Canada has the ability. One of the things that was stated carefully and clearly at the conference I was at was that we could readily increase productivity and efficiency of production to meet food needs. Whether or not the food can be efficiently distributed and whether or not we can make all the differences we need to make, we still don't know for certain.
Different crops and products are at different levels of efficiency now. For instance, when we look at GMO crops that are resistant to herbicides or pesticides, we see that we can produce more crop in the same amount of land with less pesticide and herbicide because of those genetics. So these things are all very intertwined.

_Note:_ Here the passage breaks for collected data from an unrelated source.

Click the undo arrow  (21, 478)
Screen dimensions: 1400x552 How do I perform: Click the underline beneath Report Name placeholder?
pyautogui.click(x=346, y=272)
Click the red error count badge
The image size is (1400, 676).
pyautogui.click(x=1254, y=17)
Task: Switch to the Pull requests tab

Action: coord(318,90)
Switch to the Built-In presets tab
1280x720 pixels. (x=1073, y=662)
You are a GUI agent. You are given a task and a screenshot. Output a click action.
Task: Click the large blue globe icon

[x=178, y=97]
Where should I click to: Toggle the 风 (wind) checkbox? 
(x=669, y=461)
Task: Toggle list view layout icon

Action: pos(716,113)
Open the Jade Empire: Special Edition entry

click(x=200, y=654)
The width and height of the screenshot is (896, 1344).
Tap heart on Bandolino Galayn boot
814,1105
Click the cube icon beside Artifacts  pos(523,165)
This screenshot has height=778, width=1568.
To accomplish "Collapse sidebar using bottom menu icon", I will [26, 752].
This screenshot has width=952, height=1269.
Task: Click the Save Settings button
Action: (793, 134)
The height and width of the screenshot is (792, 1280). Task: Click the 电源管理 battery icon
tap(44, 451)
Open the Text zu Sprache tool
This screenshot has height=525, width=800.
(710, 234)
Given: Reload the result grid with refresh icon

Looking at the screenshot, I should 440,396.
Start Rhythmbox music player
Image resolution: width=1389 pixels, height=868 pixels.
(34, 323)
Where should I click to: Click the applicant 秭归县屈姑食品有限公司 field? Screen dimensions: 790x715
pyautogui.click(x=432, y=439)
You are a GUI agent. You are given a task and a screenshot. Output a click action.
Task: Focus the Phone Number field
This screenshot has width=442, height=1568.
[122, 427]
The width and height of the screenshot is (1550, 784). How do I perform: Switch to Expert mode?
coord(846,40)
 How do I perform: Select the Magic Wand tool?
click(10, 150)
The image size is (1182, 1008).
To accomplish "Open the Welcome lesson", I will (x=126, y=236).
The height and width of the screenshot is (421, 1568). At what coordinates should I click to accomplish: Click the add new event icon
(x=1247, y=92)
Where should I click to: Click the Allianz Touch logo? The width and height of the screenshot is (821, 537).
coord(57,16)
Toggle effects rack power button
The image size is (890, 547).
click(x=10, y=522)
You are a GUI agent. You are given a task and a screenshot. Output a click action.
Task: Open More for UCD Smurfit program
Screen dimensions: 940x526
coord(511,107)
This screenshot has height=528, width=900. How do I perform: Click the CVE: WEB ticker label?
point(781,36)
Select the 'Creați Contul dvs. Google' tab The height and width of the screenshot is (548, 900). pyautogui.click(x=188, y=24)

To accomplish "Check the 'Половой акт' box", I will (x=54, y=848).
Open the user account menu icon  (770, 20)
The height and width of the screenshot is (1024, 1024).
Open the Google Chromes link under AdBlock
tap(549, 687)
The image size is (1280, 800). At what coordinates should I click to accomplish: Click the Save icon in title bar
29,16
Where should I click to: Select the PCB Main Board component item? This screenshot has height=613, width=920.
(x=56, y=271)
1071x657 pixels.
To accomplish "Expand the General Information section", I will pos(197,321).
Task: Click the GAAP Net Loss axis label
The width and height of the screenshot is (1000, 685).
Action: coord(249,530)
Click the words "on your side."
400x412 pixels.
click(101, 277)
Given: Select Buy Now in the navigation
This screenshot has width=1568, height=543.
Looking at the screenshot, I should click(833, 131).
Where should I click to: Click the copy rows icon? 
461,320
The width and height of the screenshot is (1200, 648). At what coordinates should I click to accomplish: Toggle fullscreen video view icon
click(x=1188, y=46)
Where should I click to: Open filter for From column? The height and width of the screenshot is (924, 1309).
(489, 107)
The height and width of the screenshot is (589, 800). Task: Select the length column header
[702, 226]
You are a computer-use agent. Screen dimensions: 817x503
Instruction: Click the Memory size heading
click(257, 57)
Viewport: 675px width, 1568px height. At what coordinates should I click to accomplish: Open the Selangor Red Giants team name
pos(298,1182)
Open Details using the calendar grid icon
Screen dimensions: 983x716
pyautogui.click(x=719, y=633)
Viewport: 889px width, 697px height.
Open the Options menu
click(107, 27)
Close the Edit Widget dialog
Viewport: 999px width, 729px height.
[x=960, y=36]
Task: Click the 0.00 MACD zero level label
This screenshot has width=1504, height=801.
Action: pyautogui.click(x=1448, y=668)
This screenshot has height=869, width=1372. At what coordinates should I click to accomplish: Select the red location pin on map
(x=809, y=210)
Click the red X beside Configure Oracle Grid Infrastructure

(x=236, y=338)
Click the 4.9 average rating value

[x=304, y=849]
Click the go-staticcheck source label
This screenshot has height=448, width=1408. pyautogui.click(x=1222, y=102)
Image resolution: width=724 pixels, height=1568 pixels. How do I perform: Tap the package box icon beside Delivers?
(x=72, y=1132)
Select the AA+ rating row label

The other thing we should be focusing on, something that I think we at AAFC and the rest of the research community can work on together, is decreasing waste. There's about 30%, best estimate, of foodstuffs that are wasted, whether it's through losses in harvest, losses during storage, or losses during processing. If we can reduce that loss due to wastage, we will increase automatically the amount of foodstuffs that are available. So we're increasing our efficiency by doing nothing other than harvesting, storing, and processing foods more efficiently. These are some of the things that, if we focus on them, can have a significant effect.
The other efficiency that we have to be careful of when we're dealing with any of these things has to do with food safety. When we're storing food, we're not just storing it and keeping it; it has to keep its nutritional quality, and it has to be safe and healthy. It's a multi-faceted problem. The best minds say we can do it if that's our purpose.